Using the emission shader on objects makes it so every point in the surface of the object is a light source. I did it like that that so that I had more direct control of what color the surface of the object should be; with emission shaders (as long as you’re not mixing with other types of shader) it’s sorta like you’re outputting the colors directly to the screen instead of letting the engine figure out what color it should be (but if you have other materials on objects in the scene that use other shaders their color will be affect by pretty much all emission shaders that can see it, as well as other things like diffuse, glossy and refract bounces etc). I’m not really familiar with RenderMan though, not sure how I would explain it in RenderMan terms.

For the pseudo light source direction I subtracted the pseudo light source position from the surface point position. Any vector or color node where you can edit the values would suffice, all you need is the ability to manually enter the X, Y and Z values; the RGB was just the first one that came to mind. Now you mention it, I could have used a Vector Math node in Add mode and leave one of the vector values at <0,0,0>, putting the pseudo light source position in the other vector.

What would really help would be a node with actual Light Ray Direction output (we already got Ray Length that would provide the position if we combine it with the direction information). With that we wouldn’t need to be restricted to point lights, any regular light and even things like diffuse bounces would work with whatever we try to make.

Imagine the shading and reflections off a CD. You have a regular glossy shader, and maybe a diffuse for some things. Making the above anisotropic (I have no idea how :)), you could then add those together with an Add Shader, or mix them together if you can mask out where the above will be effective. If adding, you should pay some attention to energy conservation to avoid blowing out anything. It’s obviously not perfect, but may be a substitute for missing true shading effects of this type.

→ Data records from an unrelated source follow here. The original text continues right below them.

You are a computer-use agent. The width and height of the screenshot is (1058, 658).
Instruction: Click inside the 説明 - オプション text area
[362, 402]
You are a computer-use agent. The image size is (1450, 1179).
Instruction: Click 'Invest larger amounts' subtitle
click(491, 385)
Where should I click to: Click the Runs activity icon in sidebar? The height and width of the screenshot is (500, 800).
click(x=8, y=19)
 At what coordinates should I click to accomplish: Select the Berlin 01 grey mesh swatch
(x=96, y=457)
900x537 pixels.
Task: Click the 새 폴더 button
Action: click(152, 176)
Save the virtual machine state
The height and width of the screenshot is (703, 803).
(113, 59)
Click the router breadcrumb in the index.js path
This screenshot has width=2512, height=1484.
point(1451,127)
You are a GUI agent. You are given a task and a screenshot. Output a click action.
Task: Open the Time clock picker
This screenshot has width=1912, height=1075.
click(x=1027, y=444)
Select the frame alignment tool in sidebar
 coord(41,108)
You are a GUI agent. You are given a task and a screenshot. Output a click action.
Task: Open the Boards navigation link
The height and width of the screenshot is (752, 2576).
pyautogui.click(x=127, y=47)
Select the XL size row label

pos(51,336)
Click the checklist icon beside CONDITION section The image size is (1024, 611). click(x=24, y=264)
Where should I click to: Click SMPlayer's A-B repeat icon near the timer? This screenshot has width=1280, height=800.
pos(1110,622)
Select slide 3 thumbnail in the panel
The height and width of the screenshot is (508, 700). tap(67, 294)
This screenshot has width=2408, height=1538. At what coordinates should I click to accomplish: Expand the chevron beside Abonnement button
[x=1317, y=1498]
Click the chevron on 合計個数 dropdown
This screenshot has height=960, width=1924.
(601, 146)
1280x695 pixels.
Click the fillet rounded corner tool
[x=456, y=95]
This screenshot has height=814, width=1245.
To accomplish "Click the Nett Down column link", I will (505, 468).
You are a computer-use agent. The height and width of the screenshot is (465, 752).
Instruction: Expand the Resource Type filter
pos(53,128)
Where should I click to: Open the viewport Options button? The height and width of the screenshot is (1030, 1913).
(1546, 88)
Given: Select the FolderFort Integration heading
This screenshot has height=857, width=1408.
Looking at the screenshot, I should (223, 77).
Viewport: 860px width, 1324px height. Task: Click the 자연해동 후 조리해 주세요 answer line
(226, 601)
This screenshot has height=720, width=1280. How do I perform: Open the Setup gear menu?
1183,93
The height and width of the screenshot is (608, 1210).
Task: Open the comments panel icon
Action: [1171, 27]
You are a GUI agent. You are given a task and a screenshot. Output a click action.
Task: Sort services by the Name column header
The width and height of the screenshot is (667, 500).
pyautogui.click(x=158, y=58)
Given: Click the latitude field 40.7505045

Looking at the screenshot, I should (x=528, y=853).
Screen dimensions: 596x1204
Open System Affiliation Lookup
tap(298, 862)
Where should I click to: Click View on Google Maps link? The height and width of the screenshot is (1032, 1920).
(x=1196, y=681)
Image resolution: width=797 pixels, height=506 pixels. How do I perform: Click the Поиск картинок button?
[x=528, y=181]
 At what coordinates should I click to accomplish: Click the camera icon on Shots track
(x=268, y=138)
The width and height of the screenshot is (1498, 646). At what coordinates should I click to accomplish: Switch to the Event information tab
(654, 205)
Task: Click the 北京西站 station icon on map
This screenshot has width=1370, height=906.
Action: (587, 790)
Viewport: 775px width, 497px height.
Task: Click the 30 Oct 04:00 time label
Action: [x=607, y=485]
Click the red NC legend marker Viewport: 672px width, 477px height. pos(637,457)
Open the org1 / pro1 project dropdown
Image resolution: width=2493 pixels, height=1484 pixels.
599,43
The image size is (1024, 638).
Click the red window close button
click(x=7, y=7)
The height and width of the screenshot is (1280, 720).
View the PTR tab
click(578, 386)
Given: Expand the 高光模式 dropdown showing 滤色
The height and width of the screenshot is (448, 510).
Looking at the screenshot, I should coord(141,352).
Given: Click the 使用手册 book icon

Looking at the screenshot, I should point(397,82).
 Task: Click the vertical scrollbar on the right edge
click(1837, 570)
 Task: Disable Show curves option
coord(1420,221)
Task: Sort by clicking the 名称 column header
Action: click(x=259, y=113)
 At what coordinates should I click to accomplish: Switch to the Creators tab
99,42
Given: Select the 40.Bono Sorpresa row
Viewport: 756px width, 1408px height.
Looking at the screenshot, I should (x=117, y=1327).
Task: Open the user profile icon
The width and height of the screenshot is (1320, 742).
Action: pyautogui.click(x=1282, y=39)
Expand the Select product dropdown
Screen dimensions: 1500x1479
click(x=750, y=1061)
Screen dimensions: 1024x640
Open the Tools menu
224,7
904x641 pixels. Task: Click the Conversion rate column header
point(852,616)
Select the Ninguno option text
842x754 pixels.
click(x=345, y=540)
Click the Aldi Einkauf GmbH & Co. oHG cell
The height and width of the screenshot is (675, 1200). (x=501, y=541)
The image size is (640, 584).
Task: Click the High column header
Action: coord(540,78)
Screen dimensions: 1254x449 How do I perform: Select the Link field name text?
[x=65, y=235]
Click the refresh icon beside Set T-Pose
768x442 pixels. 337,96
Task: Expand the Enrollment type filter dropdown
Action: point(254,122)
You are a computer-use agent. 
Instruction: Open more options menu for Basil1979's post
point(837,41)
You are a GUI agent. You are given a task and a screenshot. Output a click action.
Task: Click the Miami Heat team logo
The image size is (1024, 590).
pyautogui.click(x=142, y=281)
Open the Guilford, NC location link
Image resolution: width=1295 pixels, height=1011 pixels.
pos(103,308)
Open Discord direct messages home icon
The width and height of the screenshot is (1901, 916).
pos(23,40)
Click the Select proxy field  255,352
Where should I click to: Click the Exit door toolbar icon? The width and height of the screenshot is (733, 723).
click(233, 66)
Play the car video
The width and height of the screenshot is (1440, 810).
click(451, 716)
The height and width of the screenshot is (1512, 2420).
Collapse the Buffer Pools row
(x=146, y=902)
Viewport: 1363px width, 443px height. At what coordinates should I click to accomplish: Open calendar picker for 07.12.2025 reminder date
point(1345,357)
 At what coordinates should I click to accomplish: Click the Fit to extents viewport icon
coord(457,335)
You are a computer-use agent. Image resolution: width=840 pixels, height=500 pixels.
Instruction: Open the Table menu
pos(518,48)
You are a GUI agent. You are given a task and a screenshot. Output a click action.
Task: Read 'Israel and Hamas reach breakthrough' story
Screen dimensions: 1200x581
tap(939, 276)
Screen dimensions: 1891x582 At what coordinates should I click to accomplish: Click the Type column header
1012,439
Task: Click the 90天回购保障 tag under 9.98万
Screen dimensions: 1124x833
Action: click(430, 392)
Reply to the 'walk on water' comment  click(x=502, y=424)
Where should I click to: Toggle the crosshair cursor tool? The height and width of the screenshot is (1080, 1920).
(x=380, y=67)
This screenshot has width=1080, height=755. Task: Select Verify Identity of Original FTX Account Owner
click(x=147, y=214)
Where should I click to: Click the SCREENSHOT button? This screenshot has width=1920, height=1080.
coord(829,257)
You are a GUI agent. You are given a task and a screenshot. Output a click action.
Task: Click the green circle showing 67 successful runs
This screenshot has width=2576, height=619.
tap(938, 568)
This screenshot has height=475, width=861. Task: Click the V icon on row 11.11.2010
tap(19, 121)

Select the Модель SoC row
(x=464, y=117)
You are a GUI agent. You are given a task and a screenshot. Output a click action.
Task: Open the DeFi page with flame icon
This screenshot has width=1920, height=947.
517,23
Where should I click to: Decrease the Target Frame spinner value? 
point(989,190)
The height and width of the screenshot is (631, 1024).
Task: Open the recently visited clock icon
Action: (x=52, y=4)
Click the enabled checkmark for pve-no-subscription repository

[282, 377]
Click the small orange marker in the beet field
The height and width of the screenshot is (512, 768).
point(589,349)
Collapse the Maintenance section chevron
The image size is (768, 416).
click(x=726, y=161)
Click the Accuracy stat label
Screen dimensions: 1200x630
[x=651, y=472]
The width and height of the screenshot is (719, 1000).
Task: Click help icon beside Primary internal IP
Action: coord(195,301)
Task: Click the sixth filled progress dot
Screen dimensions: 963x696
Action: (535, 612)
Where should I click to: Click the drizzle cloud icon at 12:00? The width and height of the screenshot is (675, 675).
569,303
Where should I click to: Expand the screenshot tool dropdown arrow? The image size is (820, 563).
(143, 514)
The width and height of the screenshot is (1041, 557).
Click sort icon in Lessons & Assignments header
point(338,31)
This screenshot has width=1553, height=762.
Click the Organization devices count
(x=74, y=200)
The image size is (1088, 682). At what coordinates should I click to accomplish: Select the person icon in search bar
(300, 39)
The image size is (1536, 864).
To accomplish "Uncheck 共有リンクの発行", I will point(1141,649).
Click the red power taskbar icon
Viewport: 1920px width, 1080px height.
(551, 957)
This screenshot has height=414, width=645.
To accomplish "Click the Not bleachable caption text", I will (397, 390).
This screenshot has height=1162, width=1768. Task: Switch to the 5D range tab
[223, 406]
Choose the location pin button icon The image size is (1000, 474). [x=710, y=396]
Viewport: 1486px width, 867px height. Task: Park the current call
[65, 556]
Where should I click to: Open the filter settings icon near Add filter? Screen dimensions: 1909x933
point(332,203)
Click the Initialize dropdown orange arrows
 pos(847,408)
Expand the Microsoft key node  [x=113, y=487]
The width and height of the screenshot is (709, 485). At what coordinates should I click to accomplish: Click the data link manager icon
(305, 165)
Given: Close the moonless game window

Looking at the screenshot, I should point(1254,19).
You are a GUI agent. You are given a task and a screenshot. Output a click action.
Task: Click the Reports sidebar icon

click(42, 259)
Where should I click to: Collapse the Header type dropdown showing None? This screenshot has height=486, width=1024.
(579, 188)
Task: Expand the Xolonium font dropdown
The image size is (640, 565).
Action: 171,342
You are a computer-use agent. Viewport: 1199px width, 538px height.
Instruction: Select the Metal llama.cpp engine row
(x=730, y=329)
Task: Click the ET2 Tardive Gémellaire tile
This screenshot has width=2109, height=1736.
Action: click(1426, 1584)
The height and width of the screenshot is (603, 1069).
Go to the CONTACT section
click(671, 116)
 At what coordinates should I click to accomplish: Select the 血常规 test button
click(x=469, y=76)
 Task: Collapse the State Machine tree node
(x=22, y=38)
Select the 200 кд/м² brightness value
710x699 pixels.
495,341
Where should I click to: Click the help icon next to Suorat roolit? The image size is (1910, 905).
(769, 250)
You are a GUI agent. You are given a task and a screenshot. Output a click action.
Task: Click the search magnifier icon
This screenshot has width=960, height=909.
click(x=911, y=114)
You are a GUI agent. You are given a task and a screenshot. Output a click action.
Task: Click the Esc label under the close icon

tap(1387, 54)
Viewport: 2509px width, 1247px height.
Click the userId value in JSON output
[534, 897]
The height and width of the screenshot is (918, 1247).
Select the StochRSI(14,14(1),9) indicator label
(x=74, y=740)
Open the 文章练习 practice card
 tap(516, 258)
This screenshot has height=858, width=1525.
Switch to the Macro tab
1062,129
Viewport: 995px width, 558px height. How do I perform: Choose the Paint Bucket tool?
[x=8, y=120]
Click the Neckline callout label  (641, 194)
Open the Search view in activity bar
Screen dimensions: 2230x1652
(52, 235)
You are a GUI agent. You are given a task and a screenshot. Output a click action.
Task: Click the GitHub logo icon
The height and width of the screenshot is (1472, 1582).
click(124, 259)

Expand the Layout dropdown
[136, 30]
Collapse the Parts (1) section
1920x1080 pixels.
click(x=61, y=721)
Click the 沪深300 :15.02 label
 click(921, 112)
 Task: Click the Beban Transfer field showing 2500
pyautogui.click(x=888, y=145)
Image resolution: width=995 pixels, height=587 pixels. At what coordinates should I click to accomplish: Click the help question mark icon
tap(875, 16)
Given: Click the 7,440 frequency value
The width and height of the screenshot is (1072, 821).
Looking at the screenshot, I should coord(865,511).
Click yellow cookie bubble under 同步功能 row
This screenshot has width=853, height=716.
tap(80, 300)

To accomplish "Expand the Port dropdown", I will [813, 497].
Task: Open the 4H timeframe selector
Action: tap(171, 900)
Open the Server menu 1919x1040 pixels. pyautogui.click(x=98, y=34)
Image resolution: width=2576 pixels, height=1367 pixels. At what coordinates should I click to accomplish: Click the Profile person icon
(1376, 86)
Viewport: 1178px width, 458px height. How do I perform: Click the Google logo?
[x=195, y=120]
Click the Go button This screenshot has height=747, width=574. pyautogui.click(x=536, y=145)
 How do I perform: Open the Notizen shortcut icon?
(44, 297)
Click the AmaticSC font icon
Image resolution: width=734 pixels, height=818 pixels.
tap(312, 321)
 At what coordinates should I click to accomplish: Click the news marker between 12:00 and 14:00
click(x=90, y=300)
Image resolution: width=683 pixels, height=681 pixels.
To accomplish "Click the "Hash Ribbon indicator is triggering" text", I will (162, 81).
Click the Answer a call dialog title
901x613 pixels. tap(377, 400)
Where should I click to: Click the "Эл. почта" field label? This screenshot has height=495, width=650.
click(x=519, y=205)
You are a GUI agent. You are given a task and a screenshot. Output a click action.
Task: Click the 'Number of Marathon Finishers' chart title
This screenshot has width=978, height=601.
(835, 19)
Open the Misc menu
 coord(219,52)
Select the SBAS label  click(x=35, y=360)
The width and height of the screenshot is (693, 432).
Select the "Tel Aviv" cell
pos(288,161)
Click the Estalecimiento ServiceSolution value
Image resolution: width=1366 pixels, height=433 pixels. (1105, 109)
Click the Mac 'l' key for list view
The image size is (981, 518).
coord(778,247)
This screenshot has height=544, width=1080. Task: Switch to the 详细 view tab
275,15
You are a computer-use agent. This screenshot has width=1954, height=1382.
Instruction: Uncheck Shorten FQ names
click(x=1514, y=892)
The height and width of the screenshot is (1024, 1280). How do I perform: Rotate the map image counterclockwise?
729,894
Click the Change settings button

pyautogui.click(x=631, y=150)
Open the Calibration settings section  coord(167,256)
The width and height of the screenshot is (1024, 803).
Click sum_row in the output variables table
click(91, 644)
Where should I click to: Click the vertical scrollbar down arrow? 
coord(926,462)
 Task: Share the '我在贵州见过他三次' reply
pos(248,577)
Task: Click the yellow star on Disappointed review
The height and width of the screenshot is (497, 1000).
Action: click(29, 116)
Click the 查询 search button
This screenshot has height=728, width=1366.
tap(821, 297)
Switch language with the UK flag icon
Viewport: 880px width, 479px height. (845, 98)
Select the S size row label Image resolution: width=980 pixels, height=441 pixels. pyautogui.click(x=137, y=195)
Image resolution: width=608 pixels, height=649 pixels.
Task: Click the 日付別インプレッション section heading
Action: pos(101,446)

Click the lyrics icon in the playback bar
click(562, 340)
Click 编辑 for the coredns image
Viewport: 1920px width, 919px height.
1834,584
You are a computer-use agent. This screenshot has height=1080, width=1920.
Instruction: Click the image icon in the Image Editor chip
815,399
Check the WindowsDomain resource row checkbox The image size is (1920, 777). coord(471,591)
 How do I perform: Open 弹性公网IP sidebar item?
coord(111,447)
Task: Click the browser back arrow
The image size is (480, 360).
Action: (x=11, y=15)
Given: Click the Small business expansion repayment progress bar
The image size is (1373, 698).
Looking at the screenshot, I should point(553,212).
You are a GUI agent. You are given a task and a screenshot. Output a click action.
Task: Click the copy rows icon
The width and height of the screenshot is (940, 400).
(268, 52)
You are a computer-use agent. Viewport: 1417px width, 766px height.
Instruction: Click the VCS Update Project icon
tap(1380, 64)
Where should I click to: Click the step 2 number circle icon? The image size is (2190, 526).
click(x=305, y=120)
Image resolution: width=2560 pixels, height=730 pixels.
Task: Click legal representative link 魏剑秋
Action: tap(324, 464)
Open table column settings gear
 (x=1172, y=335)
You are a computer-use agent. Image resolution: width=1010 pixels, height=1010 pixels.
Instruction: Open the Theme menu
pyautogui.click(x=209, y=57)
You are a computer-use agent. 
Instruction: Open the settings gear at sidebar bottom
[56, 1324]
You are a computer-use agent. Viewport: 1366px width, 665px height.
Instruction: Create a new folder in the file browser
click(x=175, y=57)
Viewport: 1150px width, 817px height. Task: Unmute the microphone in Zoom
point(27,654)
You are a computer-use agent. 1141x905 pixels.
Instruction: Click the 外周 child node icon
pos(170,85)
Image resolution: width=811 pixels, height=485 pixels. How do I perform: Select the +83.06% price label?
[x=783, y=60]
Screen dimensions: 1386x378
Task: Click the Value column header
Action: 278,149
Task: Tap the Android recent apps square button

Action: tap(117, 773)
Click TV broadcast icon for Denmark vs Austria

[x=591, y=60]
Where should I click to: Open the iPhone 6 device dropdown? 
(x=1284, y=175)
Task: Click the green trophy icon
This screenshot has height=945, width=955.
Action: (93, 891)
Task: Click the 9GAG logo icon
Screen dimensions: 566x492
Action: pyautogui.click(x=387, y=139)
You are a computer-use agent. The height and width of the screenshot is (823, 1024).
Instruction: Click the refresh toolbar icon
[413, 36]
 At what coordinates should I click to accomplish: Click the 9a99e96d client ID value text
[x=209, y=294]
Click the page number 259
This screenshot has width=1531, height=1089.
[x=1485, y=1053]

Before adding the fake stuff, you can also put the emission shader into the second slot of a Mix Shader, and connect the fac to Camera light path node, in order to make that part of the full mix be only shadeless rather than actually emitting light.

I’m not sure of this is exactly what you are looking for - but I have been experimenting with something that sounds similar over the past few days.

Essentially - it works in a similar fashion to the dispersive glass, but on glossy/anisotropic reflections. I haven’t used a colour ramp though - I used three anisotropic shaders ( a red, a green and a blue) with different roughness values (blue having the lowest - red the largest) - added together using the add shader.


moony, that’s awesome! I did something like that last night! I’ve been experimenting a lot. You guys have all been giving me great ideas and I’m loving Cycles more and more. Although, I’ve got a notepad full of stuff to add to the node editor (new nodes), as I’d like to contribute code to the community.

CarlG, thanks for the explanation, but I’m afraid I don’t understand how the emission shader is used in this manner. It’s the basics of it that’s eluding me. Any links you guys can include?

Thanks, for all your generous input, folks!